• [Request A]:
Please repeat a portion of the scout report word for word, beginning at the words "That night I" and ending after "on Little Kanawha.".

• [Selected passage]:
Official Records of the War of the Rebellion
Series 1, Volume 12, Part 1, p. 489-91

May 8-21, 1862.—Scout in Roane and Clay Counties, W. Va.

Report of Maj. Benjamin M. Skinner, Ninth West Virginia Infantry.

Charleston, May 22, 1862.

Colonel: I have the honor to submit the following report of my scout into Roane and Clay Counties.

In pursuance to your order we left camp on Elk River on Thursday, the 8th instant, at 11 o’clock, and marched that day to John D. Young’s on Elk River, a distance of 17 miles, when we encamped for the night. The next day we marched up the upper left-hand fork of sandy, knowing it to be the neighborhood where Comly ranged last season, and encamped at Vineyard, having marched a distance of 28 miles.

That night I threw out scouting parties, who scoured the country around about all night. Hearing there that the rebels had gone to Spencer I marched direct for that place, a distance of 19 miles, where I arrived on Saturday, the 10th instant, at 4 p.m. I rested my men there until Monday morning; found no provisions there except flour and pork. I learned there that the rebels had not been at Spencer, but had changed their course and gone down West Fork to Big Bend, on Little Kanawha.

On Monday morning I left 75 of my men, who were foot-sore, to guard the place, and in their stead I took a company of 40 men, under Lieutenant Bukey, of the Eleventh Virginia Regiment, whom I found stationed at Spencer, and marched with my command to Burning Springs, on Little Kanawha, a distance of 19 miles, arriving there at 6 o’clock Monday evening, 12th instant.

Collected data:
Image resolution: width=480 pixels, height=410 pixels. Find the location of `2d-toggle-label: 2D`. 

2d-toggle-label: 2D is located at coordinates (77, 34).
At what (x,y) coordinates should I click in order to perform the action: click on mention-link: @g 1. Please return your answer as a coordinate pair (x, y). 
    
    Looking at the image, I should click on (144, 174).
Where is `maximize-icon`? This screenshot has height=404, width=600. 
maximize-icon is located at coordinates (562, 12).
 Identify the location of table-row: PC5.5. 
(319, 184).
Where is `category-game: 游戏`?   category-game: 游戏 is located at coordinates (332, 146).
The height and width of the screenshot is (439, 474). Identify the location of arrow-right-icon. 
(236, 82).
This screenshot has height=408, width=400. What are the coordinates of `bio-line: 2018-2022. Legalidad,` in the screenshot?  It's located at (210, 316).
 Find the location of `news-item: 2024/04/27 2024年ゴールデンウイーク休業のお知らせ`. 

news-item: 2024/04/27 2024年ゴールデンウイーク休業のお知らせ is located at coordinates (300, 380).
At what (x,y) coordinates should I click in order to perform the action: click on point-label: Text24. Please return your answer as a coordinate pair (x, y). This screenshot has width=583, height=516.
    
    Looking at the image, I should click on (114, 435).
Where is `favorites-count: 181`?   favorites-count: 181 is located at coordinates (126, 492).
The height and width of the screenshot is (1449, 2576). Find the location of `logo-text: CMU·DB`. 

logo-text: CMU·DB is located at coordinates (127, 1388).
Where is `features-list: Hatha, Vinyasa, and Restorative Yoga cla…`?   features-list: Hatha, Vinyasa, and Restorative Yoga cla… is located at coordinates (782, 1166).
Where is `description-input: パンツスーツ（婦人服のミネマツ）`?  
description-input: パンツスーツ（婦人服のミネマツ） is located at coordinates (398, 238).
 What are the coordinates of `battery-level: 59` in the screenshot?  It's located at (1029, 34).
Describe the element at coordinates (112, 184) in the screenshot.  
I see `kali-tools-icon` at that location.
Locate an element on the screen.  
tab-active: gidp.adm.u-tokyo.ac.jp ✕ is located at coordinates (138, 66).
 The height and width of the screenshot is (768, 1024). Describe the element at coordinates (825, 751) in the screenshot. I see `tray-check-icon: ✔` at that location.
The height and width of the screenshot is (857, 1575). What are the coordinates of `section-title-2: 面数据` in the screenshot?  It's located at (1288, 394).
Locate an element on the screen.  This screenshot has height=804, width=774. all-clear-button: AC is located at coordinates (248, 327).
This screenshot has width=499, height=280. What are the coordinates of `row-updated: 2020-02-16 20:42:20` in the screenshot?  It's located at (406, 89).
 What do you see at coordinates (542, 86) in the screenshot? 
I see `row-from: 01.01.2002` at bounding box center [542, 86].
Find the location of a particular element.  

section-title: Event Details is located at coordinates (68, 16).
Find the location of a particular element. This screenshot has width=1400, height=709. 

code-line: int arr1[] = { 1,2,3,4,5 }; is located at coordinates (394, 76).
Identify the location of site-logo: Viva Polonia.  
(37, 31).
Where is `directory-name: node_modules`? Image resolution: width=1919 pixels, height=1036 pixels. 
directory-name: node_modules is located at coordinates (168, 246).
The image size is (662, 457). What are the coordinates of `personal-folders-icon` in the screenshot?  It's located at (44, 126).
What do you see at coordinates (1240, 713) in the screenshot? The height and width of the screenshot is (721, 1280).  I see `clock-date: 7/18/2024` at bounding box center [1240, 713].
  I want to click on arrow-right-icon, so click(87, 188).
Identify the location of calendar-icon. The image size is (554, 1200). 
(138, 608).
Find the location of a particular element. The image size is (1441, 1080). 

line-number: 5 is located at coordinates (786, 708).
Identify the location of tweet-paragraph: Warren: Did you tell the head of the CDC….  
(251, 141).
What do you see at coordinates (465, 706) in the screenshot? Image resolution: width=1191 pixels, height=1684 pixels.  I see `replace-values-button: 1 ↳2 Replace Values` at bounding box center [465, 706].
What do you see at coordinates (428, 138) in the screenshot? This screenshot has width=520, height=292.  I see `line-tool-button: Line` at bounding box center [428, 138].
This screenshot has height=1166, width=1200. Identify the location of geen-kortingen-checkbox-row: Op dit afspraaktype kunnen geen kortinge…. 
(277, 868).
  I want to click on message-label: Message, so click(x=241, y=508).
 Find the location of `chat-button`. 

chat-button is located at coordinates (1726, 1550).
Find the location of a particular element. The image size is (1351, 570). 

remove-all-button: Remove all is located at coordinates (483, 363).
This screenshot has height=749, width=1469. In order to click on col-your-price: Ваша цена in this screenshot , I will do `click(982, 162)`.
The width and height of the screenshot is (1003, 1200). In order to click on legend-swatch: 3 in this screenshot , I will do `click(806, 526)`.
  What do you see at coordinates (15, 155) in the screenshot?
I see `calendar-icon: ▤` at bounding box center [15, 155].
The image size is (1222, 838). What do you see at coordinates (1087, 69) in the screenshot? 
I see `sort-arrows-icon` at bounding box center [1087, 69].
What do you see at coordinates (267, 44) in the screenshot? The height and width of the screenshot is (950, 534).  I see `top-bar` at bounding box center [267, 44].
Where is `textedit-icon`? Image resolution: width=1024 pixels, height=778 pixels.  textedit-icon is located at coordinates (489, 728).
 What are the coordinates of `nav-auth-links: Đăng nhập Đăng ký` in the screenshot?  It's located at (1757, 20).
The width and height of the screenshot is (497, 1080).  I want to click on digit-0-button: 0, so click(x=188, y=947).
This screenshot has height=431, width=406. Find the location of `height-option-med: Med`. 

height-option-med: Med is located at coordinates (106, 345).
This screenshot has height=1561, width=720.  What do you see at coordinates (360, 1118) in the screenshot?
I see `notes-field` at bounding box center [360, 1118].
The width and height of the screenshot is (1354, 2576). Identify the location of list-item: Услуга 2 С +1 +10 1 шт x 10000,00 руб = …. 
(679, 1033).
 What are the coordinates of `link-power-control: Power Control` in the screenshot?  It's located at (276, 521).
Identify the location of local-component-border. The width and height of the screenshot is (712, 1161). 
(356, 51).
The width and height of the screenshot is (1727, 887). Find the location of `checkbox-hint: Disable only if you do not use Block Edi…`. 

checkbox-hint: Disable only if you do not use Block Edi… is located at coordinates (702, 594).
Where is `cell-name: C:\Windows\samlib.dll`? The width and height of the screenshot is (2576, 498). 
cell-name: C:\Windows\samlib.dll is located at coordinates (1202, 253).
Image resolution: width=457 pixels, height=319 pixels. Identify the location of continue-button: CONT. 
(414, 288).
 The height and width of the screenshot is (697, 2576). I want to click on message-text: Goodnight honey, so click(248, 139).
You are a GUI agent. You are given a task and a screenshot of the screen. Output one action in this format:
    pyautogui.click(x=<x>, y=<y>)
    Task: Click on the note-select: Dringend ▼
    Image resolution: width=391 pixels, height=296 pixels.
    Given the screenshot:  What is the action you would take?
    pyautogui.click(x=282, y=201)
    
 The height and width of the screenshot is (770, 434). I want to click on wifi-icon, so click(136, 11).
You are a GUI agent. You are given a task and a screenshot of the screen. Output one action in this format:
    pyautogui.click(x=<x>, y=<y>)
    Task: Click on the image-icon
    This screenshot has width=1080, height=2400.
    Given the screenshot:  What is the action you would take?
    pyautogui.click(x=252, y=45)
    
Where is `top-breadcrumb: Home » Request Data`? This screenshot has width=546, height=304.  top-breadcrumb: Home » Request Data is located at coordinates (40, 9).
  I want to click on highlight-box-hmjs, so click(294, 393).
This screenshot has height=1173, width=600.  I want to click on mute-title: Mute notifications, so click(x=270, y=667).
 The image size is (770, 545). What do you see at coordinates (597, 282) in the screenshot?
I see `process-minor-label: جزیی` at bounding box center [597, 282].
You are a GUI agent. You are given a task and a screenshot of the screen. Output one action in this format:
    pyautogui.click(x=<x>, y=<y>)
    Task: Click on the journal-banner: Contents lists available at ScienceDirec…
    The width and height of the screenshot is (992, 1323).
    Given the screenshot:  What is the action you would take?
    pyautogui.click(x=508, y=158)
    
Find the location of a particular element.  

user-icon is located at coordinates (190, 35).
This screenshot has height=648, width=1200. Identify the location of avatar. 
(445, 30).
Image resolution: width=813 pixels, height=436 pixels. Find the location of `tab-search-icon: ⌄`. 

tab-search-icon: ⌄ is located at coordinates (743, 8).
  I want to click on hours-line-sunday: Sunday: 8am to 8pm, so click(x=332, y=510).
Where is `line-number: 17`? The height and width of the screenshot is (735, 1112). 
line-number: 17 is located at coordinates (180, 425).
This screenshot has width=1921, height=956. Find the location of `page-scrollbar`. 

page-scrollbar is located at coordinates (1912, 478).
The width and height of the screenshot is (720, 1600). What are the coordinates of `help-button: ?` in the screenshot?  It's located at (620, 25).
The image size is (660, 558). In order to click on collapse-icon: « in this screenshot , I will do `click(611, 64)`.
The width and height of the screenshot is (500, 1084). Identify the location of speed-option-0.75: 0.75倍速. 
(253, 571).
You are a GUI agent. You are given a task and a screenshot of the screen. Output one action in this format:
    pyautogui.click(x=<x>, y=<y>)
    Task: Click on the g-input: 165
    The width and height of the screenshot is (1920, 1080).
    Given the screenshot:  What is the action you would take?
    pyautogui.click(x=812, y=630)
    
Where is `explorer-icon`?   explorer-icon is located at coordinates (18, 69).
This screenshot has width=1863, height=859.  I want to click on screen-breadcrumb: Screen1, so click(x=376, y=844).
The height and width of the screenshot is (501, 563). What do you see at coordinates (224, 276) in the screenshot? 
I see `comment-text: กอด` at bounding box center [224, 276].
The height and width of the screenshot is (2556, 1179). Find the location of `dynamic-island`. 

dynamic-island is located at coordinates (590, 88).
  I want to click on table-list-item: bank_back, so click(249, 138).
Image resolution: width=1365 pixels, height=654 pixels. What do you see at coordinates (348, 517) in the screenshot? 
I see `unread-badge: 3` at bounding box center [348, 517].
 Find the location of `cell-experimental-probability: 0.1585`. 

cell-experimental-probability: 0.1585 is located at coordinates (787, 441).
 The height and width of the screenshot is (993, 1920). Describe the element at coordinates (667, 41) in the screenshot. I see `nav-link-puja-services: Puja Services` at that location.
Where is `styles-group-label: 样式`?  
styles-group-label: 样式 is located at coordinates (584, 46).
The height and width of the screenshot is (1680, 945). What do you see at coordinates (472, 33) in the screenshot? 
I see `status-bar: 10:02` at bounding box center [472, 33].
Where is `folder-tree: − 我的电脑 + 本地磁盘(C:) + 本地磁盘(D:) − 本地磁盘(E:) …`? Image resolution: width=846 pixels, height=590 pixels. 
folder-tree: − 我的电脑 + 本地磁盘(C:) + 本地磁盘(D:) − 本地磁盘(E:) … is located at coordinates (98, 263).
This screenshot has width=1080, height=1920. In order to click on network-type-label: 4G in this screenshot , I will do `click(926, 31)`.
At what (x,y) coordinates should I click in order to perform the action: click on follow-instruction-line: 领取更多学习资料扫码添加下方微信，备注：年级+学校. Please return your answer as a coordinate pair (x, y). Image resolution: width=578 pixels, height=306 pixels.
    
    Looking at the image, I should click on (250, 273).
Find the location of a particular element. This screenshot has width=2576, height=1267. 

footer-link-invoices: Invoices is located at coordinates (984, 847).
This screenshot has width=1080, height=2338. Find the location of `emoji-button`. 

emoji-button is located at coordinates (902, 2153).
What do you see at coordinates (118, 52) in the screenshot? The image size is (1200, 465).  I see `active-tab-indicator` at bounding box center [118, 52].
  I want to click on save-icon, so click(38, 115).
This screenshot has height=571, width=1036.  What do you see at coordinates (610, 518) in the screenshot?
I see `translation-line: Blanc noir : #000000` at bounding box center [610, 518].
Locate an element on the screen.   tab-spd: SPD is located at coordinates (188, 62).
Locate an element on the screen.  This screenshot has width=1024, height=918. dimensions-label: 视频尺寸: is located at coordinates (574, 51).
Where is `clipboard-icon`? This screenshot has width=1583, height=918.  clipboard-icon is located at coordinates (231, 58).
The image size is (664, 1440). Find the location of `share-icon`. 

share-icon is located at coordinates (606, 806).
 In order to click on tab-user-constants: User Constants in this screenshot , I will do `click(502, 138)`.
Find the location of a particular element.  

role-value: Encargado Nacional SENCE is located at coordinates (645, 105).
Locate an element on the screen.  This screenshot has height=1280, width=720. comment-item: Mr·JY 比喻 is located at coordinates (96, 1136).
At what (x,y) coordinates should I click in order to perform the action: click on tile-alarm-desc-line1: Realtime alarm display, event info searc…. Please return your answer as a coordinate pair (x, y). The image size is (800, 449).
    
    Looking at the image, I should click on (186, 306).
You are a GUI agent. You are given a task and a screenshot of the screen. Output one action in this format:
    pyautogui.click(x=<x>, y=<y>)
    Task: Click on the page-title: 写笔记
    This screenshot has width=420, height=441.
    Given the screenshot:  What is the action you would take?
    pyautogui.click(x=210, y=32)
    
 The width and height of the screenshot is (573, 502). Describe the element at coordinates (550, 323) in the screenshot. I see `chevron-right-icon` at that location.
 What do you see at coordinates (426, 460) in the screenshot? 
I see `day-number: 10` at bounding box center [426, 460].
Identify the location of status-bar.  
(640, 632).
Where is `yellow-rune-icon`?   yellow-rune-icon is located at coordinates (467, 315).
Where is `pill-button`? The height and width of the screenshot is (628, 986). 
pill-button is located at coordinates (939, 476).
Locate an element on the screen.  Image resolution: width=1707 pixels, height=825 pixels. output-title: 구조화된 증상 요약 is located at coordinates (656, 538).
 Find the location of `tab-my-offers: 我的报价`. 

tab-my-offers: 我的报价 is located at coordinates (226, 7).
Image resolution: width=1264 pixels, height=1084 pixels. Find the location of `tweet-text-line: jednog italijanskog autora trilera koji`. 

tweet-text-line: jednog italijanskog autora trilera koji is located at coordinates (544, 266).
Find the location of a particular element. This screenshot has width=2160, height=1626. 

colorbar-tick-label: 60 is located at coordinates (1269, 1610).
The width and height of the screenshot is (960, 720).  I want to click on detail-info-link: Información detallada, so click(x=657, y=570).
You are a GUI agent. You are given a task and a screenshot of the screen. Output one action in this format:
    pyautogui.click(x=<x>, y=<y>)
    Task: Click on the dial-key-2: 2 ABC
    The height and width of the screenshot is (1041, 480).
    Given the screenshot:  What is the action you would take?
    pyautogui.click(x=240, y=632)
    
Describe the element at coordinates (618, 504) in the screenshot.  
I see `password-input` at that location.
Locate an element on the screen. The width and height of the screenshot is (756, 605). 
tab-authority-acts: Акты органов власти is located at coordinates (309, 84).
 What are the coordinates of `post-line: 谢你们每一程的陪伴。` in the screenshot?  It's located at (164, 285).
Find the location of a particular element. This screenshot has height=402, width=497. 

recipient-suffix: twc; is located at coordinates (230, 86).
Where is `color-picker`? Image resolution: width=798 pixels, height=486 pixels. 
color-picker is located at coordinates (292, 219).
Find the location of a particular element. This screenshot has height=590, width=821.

• [Request B]:
Count how many lines of the records contain the string "samlib", and reply with only that number.

• [Solution A]:
That night I threw out scouting parties, who scoured the country around about all night. Hearing there that the rebels had gone to Spencer I marched direct for that place, a distance of 19 miles, where I arrived on Saturday, the 10th instant, at 4 p.m. I rested my men there until Monday morning; found no provisions there except flour and pork. I learned there that the rebels had not been at Spencer, but had changed their course and gone down West Fork to Big Bend, on Little Kanawha.

• [Solution B]:
2